What does least-privilege secret injection mean in a CI pipeline?

It means no secret is ambient. Instead of putting every credential into a shared runner's environment where every child process (including dependency install hooks) inherits it, you create a fresh VM per build and inject only the specific secret a given step needs, at runtime, into that one VM — and only after the untrusted dependency-install phase has already run. The install phase gets no secrets; a publish step gets the publish token and nothing else. The secret exists in one VM for one command and is deleted when the VM is torn down, so a malicious dependency never finds it in its environment.

How do I stop a build step from exfiltrating secrets over the network?

Enforce egress at the build's own network namespace. Default-deny outbound during the dependency-install phase and allowlist only the package registry it needs; block the private RFC1918 ranges and link-local 169.254.0.0/16 (which covers the cloud metadata endpoint at 169.254.169.254) so a build can't reach internal services or read IAM credentials; and prefer an explicit allowlist of destinations over a blocklist since allowlists fail closed. On PandaStack each sandbox already runs in its own network namespace with its own NAT, so these are per-build rules rather than shared-bridge policy.

Doesn't running every CI build in its own microVM make builds slow?

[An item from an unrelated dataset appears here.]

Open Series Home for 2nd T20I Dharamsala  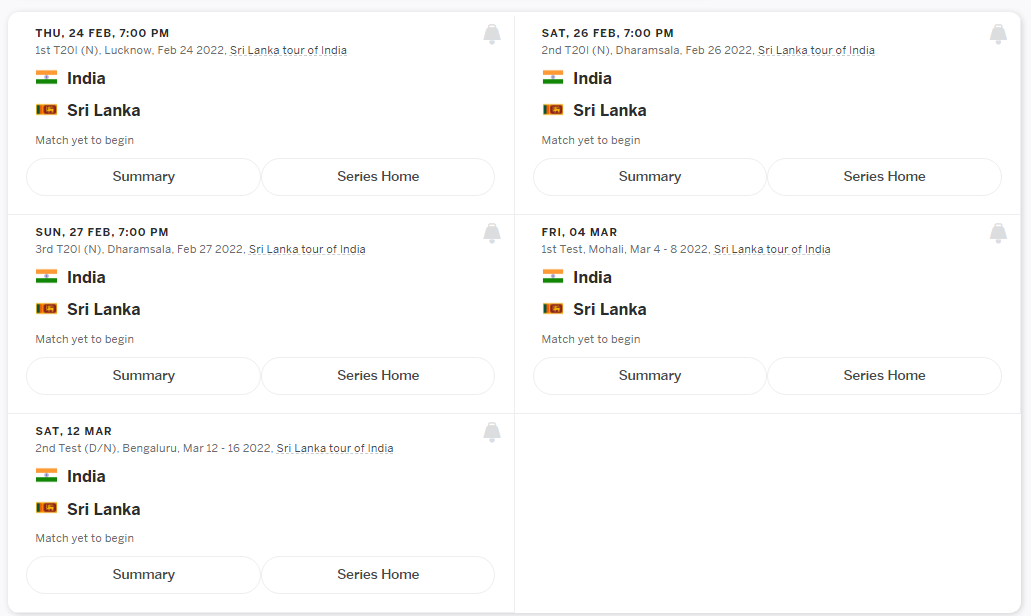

No, because a per-build microVM is a snapshot restore, not a cold boot. PandaStack creates a sandbox in about 179ms at p50 (203ms p99) by restoring a baked snapshot on demand, with memory copy-on-write and a reflink rootfs so the Nth identical build VM doesn't copy gigabytes. The genuine ~3-second cold boot happens once per template and is amortized away. The dominant cost stays your actual install, build, and test work — the isolation is effectively free, which is what makes a fresh, hardware-isolated VM per build a practical default.